Richard was raised by his mother, Pat, a classroom assistant and his father, Richard, who worked for the fire service. He also has two sisters, Cara and Lauren.
His parents were “hippies”, he says, and their house was pretty open, with friends always piling in for big vegetarian meals. Madden spent a lot of time outside, in the woods behind their house. He has several injuries: he shows me where he shot his dad’s old air pistol and blew off part of his finger, then managed to wreck the same finger when he nailed a wooden plank to his skateboard, then crashed it, so apart from the Hippie parents it was much like most of our own days as bairns.
Despite growing up wanting to be an actor, Richard was very shy during his childhood. To overcome this, at age 11, he joined Paisley Arts Centre’s youth theatre program. In 1999 he was given the lead role as Sebastian Simpkins in BBC1’s children’s TV comedy series Barmy Aunt Boomerang, that’s him aged 12 in the first pic with co-star Toyah Wilcox.. By 2000, he’d made his feature film debut in the Iain Banks adaptation, Complicity.
After high school he was accepted to the Royal Scottish Academy of Music and Drama in Glasgow, Scotland and in 2007, he graduated.
Less than two years later, Richard had a recurring role as Dean McKenzie on the 2009 BBC series Hope Springs. Soon after, he landed the role of Ripley in the 2010 movie Chatroom, a film about a group of teenagers who encourage each other’s bad behaviours after meeting online.
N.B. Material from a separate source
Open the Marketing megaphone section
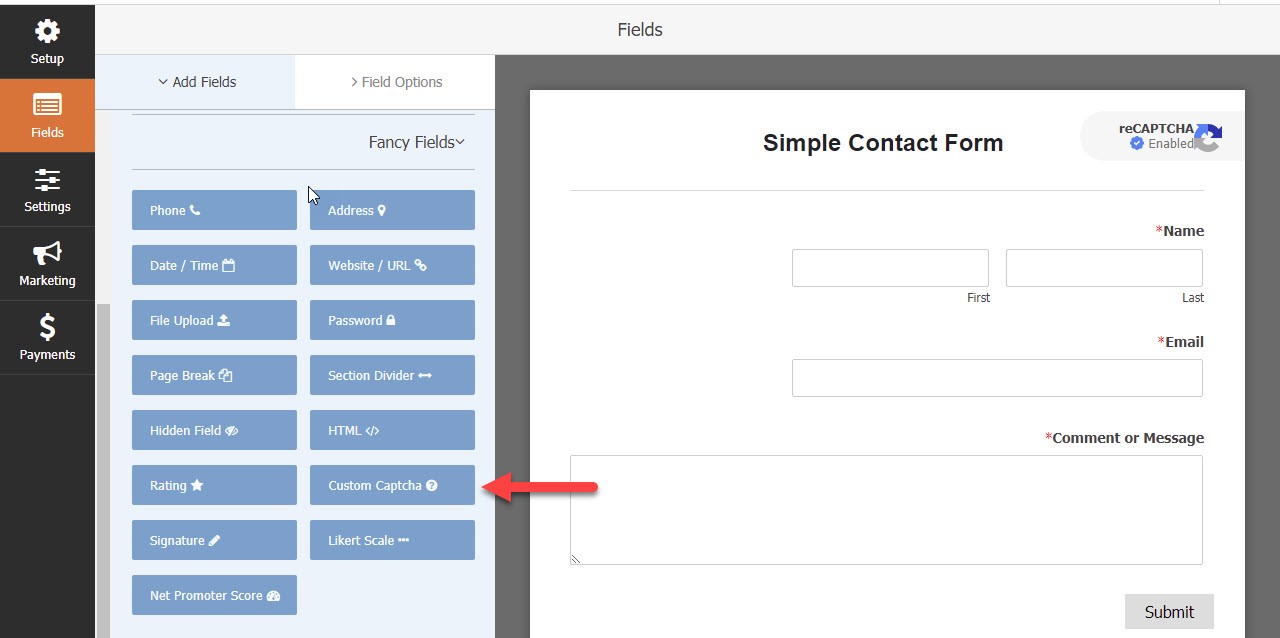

In the same year, Richard played punk band Theatre of Hate singer Kirk Brandon in Worried About the Boy, a TV film about the life of British singer-songwriter Boy George.
In 2011 Richard landed his breakthrough role as Robb Stark in the HBO fantasy-drama series Game of Thrones. Also in 2011, he played gay paramedic Ashley Greenwick on the short-lived British comedy-drama Sirens. During hiatus from filming Game of Thrones in 2013, Richard was cast to star as Prince Charming in the 2015 Disney film Cinderella.
Richard won his first Screen Actors Guild award in 2014 for the Discovery Channel mini-series, Klondike. He played Bill Haskell, one of two adventurers who travel to Yukon, Canada during the Klondike Gold Rush in the 1890s. He further enhanced his reputation as a good actor when he appeared in the BBC drama Bodyguard in 2018, the following year he played Lieutenant Joseph Blake in the film 2017 and was Elton John’s manager/lover in the biop of the star Rocketman.
In January 2019 Madden won  a prestigious Golden Globe for his role as war veteran David Budd in the BBC show Bodyguard. He also appeared in the 2019 war movie 1917.
We last saw Richard in the movie,  Eternals, which was okay, but nothing great, he is one of several actors being touted as the next James Bond,
James is currently in the Amazon Prime series Citadel, I've watched the first three episodes and am not really impressed with it,I think he does pull of the American accent well, but I noticed there have been people saying he doesn't pull it off, Madden revealed he spoke in the accent for two years straight to prepare for the series. The show has been earmarked for a second series. Richard is set to appear in the feature film Killer Heat next.
In July 2019, Madden received an honorary doctorate from his alma mater, the Royal Conservatoire of Scotland. When asked about his personal life during a New York Times interview following speculation about his relationships and sexuality, Madden stated: “I just keep my personal life personal.”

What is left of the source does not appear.